Site Reliiability Engineering (SRE) Cloud Architect
- Location-United states
- Company-Oracle
- Job type-Hybrid Full time
- Experience level– Mid-senior level
Preferred Qualifications:
- Minimum 10 years of hands-on operational, development, DevOps or SRE experience
- Experience in a technical leadership role with a history of embracing automated processes, cloud-native application design principles and a CI/CD DevOps model.
- Experience with production operations and best practices for deploying quality code in production and troubleshooting issues when they arise.
- Experience with operational support of containerized, microservice-based application(s) in a production-level Kubernetes environment for a highly available product or service offering.
- Experience deploying, configuring, managing and debugging cloud infrastructure and platform software such as OpenStack, Kubernetes, etc.
- Experience with commercial Kubernetes on-prem products (such as OpenShift, Tanzu, Rancher) or public cloud-managed Kubernetes (such as OCI/OKE, AWS/EKS, GCP/GKE, Azure/AKS).
- Experience with cloud-native administration and monitoring technologies such as Docker, Helm, Prometheus, Grafana, EFK/ELK, Jaeger, or similar technologies.
- Knowledge of Infrastructure as Code (IaaC), Configuration as Code (CaC), GitOps and tools such as Terraform, Argo CD, Flux, etc.
- Experience designing and implementing CI/CD pipelines, platforms and components such as Jenkins.
- Experience and working knowledge in scripting languages like Python, Perl, and/or Shell Scripting.
- Knowledge of orchestration tools like Ansible and Chef.
- Knowledge of version control using Git.
- Knowledge and understanding of REST Architecture and JSON is a plus.
- Experience with application frameworks such as Spring, Helidon, Micronaut, etc. is a plus.
- Experience developing or designing telecommunications software is a plus.
- Experience working in Agile/Scrum development process is a plus.

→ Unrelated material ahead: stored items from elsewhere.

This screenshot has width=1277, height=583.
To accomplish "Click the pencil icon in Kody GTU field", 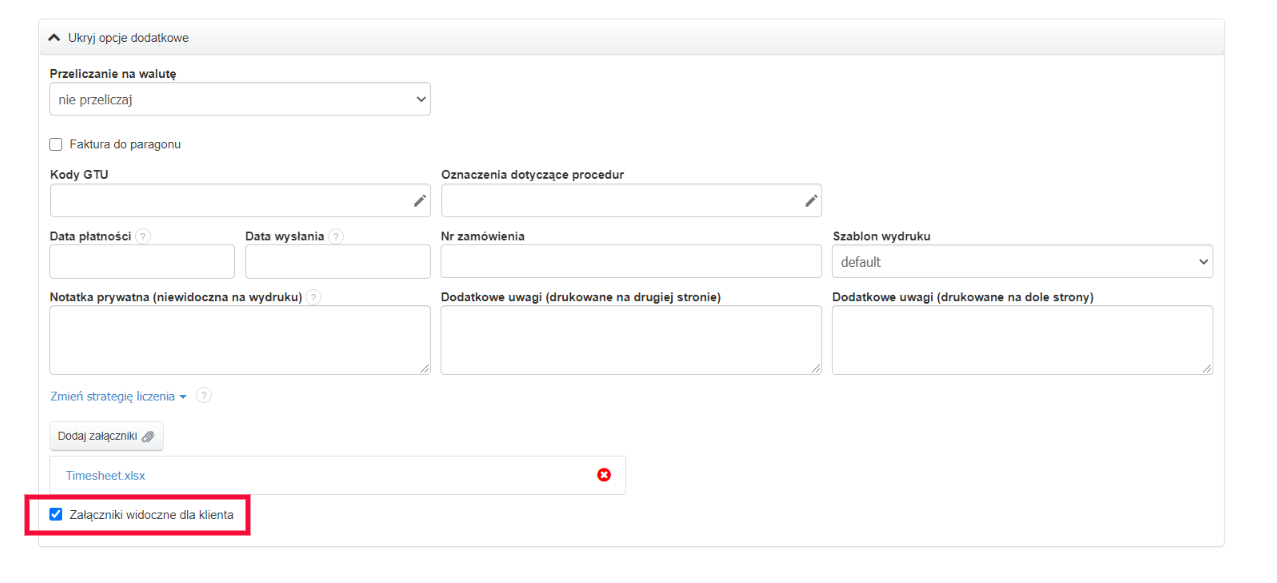I will (420, 201).
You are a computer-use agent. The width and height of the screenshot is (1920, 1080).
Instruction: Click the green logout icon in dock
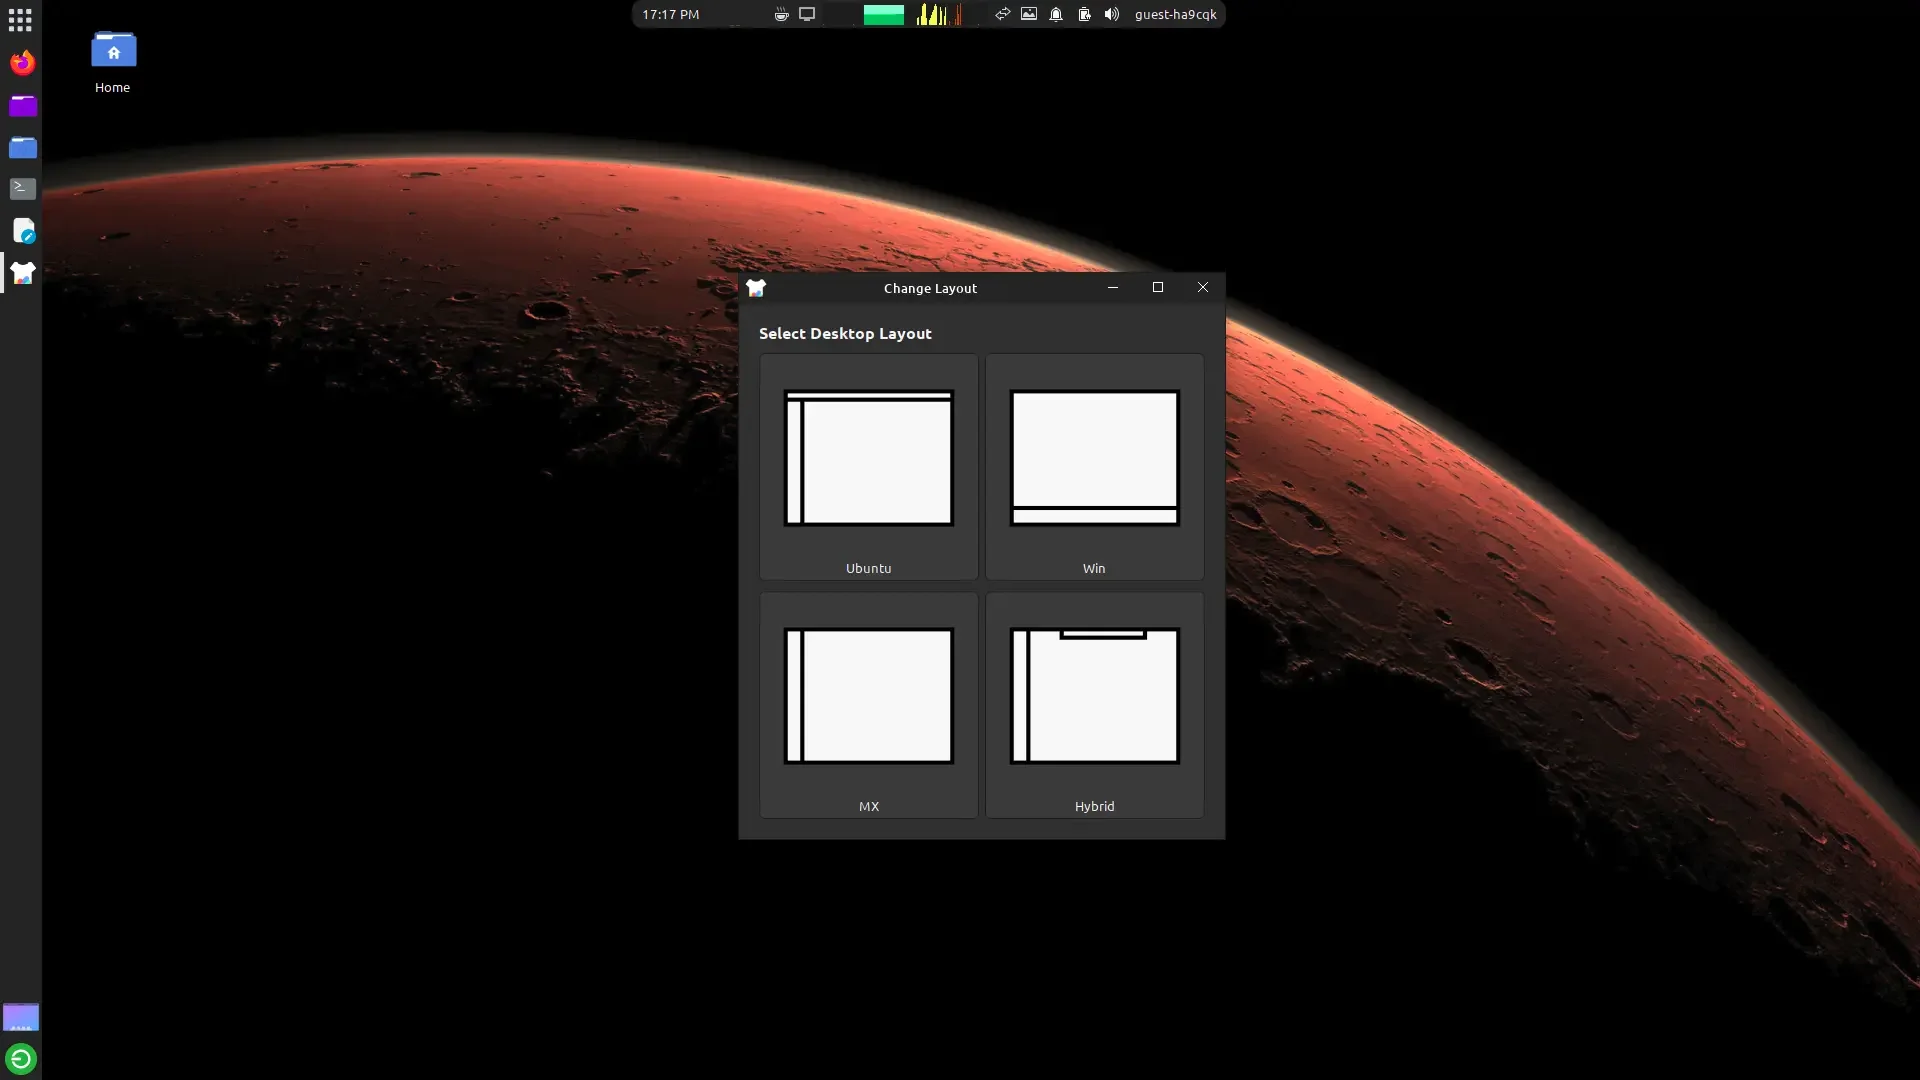pos(21,1059)
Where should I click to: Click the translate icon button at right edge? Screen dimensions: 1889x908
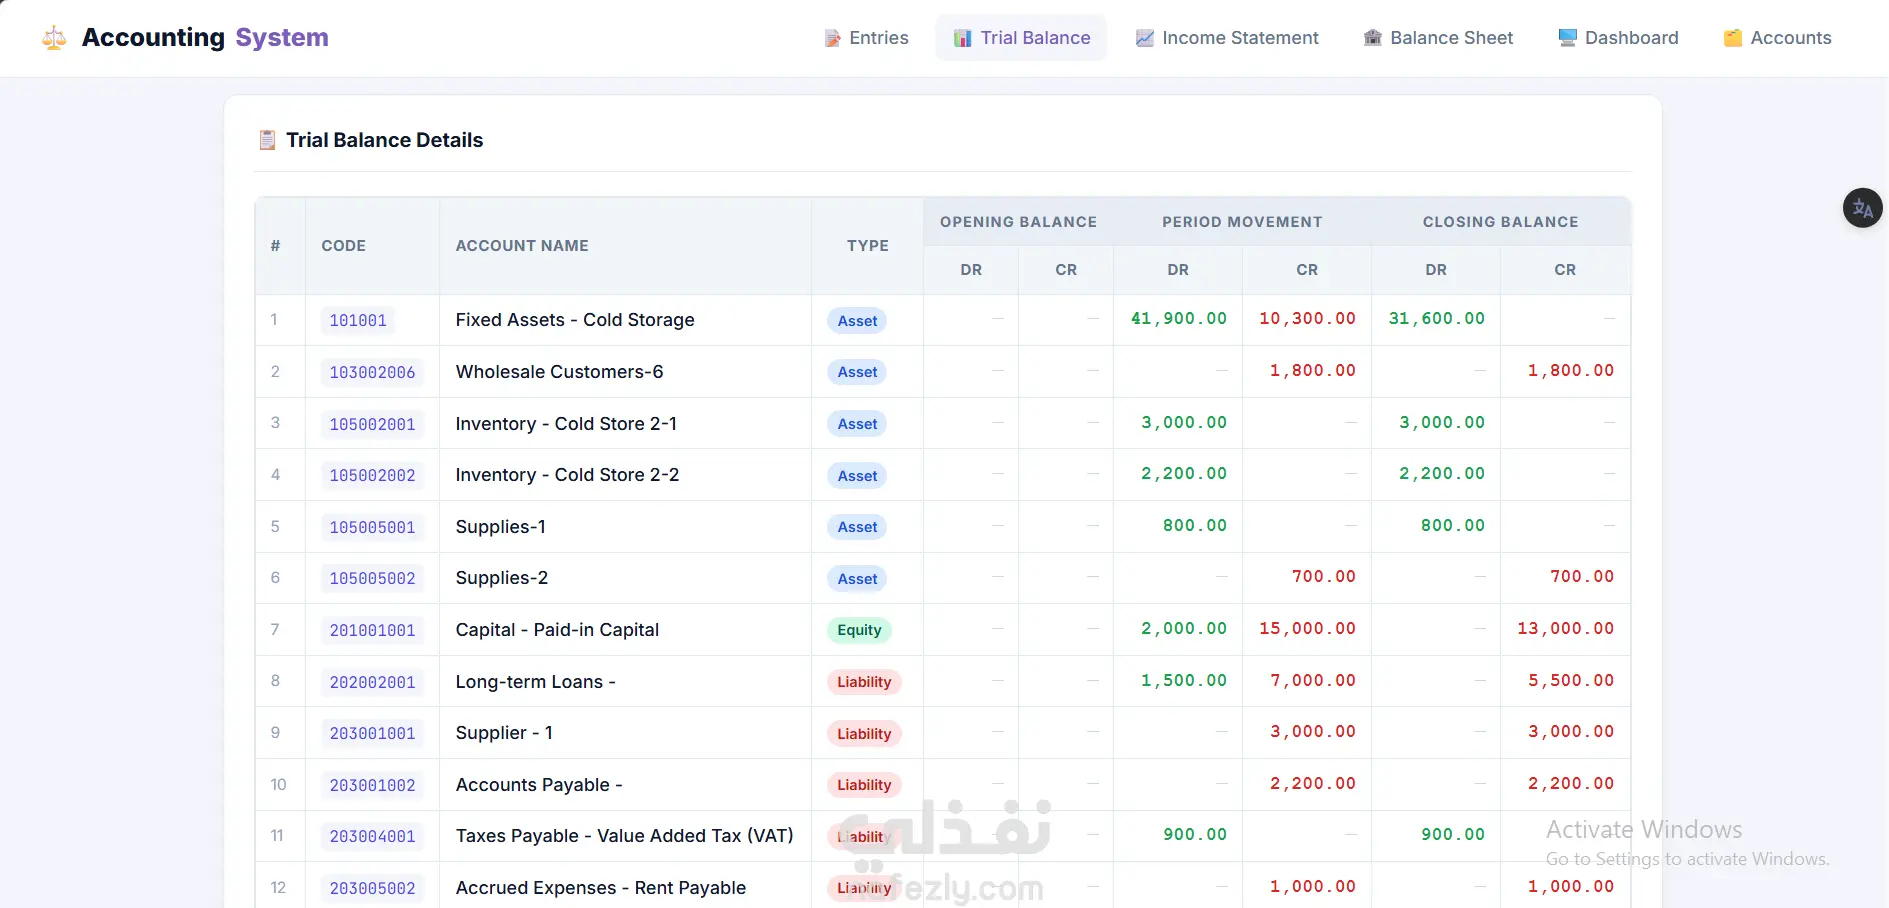1862,208
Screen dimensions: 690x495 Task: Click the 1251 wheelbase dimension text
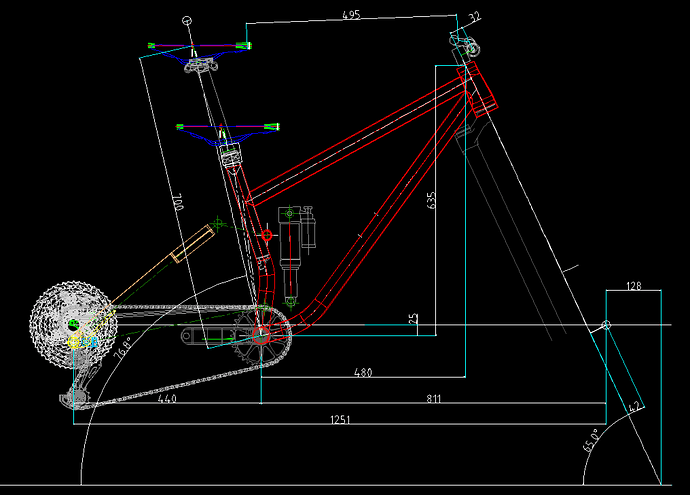coord(340,420)

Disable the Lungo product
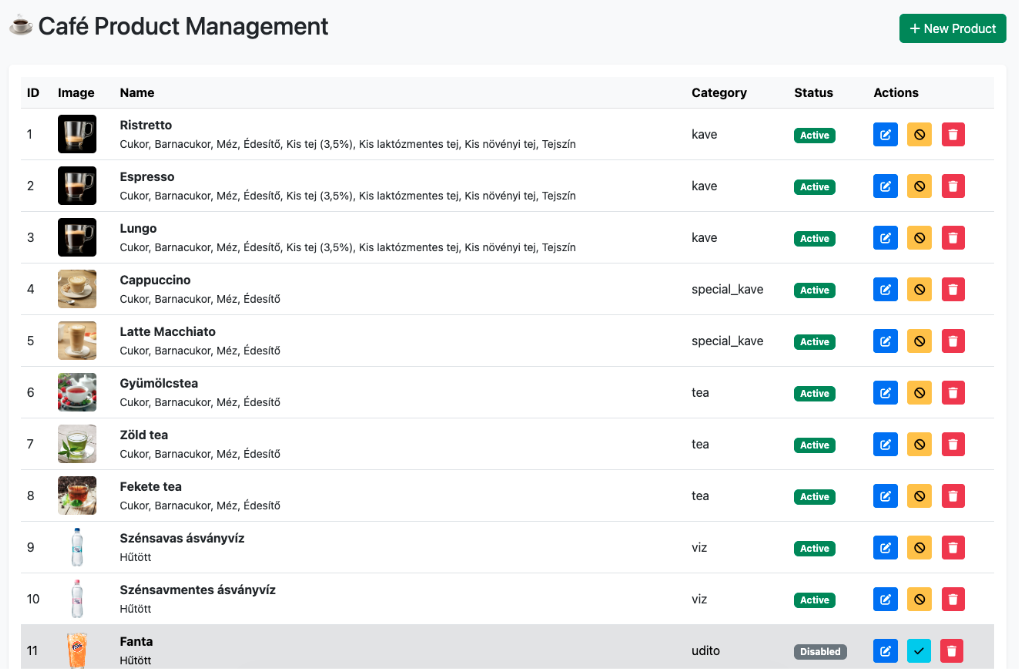919,238
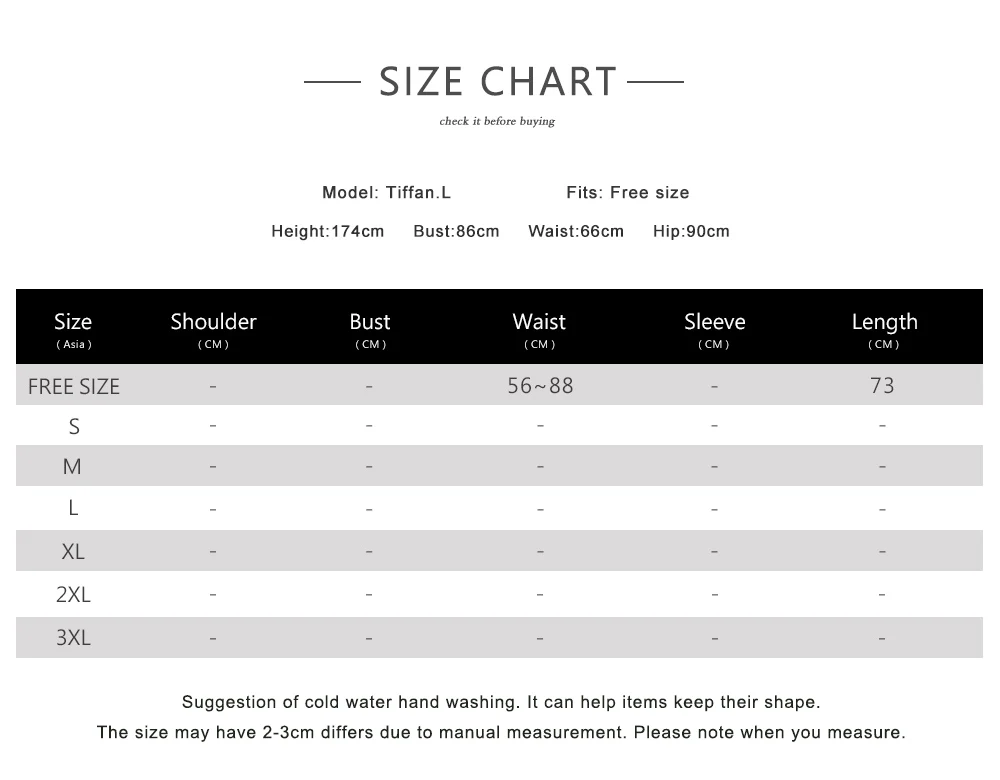The width and height of the screenshot is (1000, 780).
Task: Click the cold water hand washing note
Action: pos(501,702)
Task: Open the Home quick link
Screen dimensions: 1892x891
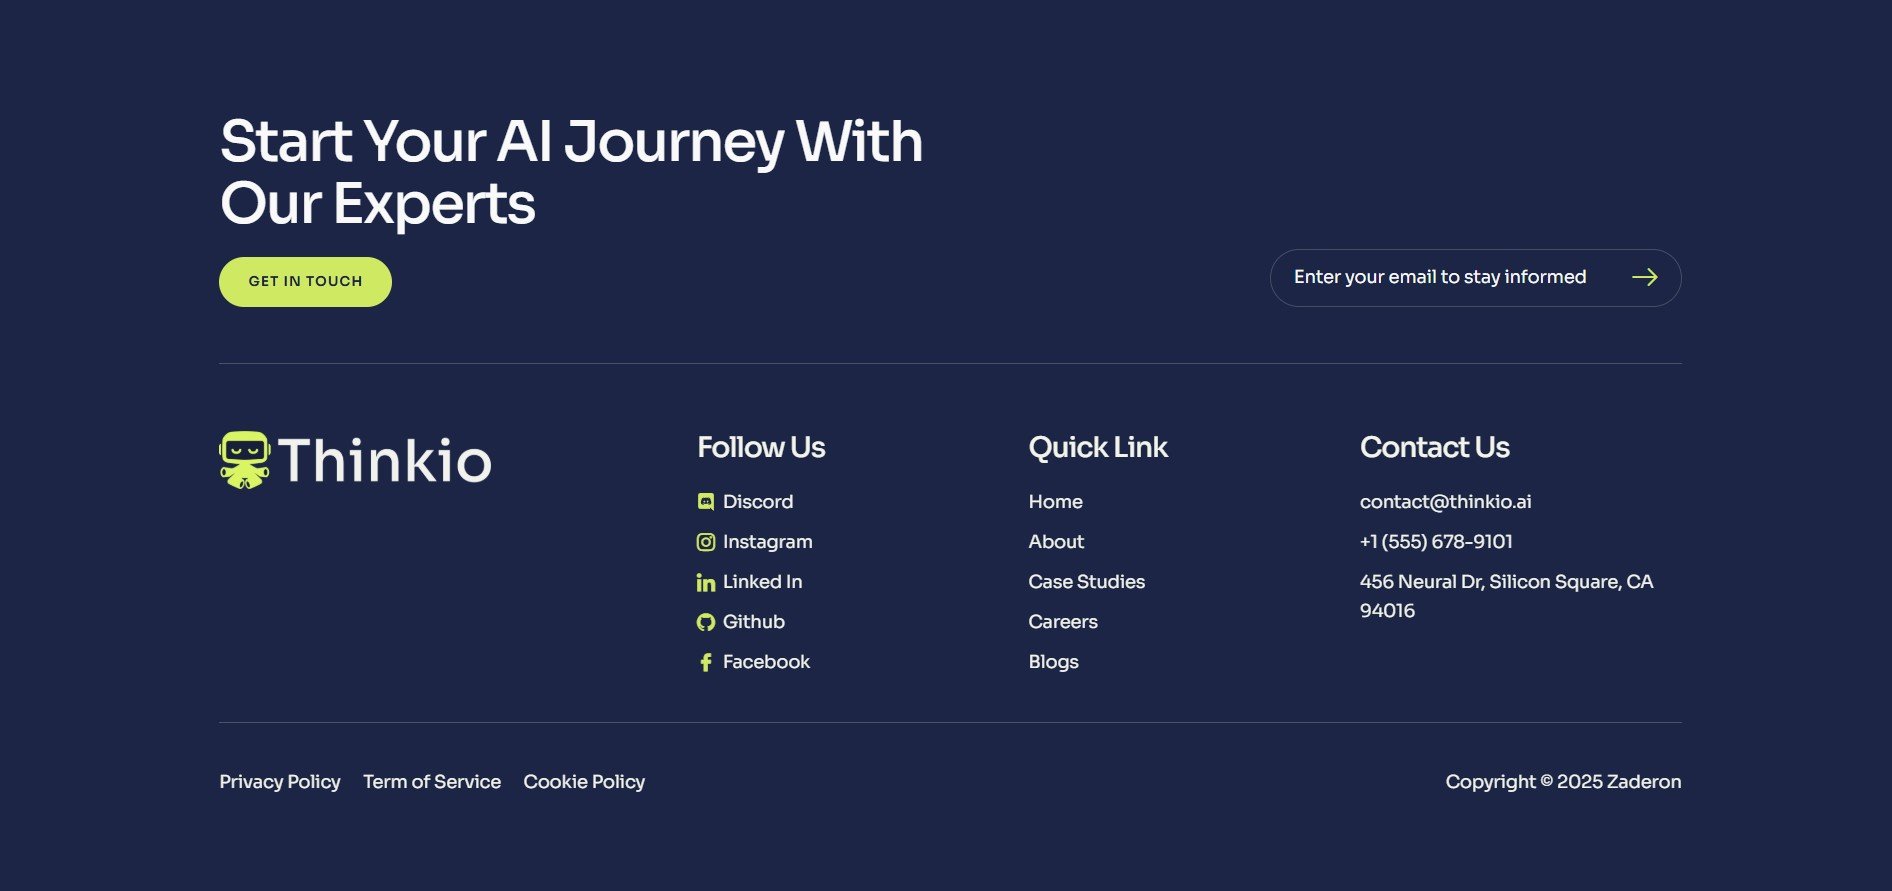Action: point(1055,502)
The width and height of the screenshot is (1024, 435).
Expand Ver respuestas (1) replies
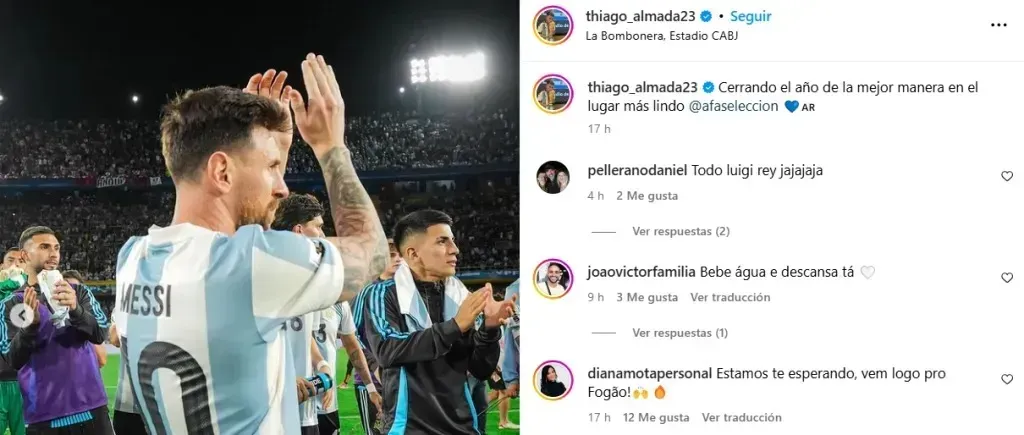(680, 333)
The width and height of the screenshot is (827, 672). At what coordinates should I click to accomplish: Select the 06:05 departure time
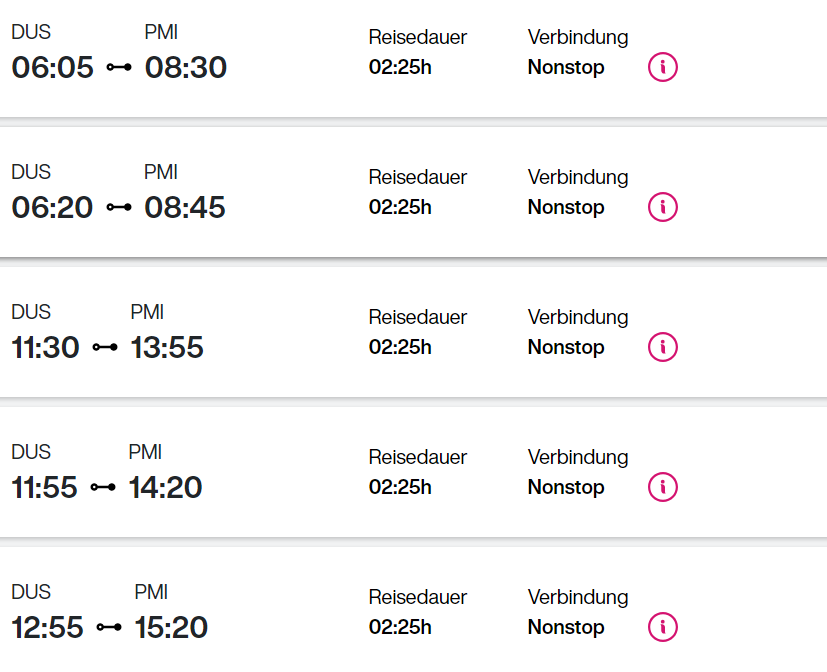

- Experience in Linux/Unix environment
- Strong troubleshooting capabilities targeting complicated problems in remote systems
Responsibilities:
- Develop and support the SRE framework and automation
- Develop metrics collection of failure events and analytics
- Analyze failure events, identify and dissect failures by infrastructure layers by service stack and by application components and their inter-relationship
- Provide recommendations to improve product development
- Provide support for components going onto Cloud infrastructure
- Provide support on other Dev Test and System Test infrastructure
- Provide best practice on frameworks, automation, methodologies
- Be a team player and encourage cross-learning and cross-functional support
Job Description
Design, develop, troubleshoot and debug software programs for databases, applications, tools, networks etc.
This is an engineering position that will involve working on Oracle Communication’s market-leading Session Border Controller (SBC) product. The SBC is deployed across multiple top-tier operators and numerous large and medium enterprises. This position is to specifically support an initiative to develop a modernized cloud-native SBC product that embraces DevOps automation following an Agile development methodology.